What the task requires
Every line of the material must be reproduced exactly.

Information provided
------------------------------------------------------------------------

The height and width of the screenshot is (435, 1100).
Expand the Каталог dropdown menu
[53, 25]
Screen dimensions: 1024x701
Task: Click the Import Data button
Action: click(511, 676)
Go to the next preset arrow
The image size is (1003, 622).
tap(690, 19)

------------------------------------------------------------------------

Task output
The height and width of the screenshot is (435, 1100).
Expand the Каталог dropdown menu
[53, 25]
Screen dimensions: 1024x701
Task: Click the Import Data button
Action: click(511, 676)
Go to the next preset arrow
The image size is (1003, 622).
tap(690, 19)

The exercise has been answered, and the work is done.